### WHAT TO PRODUCE
Below are entries; output exactly the lines from the one with "登入 (981, 40)" to the one with "[menuitem] (97, 11)", both included, and nothing else.

=== Begin Enclosure ===

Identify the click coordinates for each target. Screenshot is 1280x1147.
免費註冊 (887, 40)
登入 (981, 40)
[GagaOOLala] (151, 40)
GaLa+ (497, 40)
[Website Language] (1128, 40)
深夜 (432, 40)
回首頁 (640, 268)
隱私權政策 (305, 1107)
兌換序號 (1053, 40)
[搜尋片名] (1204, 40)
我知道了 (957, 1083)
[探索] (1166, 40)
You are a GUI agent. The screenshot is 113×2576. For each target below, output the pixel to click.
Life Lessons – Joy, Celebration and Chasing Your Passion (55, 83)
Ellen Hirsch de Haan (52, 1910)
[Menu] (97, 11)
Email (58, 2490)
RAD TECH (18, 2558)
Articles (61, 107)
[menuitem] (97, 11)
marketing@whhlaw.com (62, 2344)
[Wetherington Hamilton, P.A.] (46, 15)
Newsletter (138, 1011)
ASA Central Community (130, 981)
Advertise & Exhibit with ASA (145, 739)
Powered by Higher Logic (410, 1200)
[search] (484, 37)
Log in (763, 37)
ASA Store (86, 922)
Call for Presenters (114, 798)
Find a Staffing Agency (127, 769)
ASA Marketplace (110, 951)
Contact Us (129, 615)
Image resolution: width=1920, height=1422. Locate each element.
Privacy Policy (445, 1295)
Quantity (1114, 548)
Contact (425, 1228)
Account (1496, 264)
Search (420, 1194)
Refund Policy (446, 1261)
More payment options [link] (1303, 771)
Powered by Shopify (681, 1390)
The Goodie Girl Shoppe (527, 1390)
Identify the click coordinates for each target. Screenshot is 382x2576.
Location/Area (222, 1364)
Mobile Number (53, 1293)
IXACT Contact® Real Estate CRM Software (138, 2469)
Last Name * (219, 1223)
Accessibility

=== End Enclosure ===

### RESPONSE FOR THIS EXERCISE
登入 (981, 40)
[GagaOOLala] (151, 40)
GaLa+ (497, 40)
[Website Language] (1128, 40)
深夜 (432, 40)
回首頁 (640, 268)
隱私權政策 (305, 1107)
兌換序號 (1053, 40)
[搜尋片名] (1204, 40)
我知道了 (957, 1083)
[探索] (1166, 40)
You are a GUI agent. The screenshot is 113×2576. For each target below, output the pixel to click.
Life Lessons – Joy, Celebration and Chasing Your Passion (55, 83)
Ellen Hirsch de Haan (52, 1910)
[Menu] (97, 11)
Email (58, 2490)
RAD TECH (18, 2558)
Articles (61, 107)
[menuitem] (97, 11)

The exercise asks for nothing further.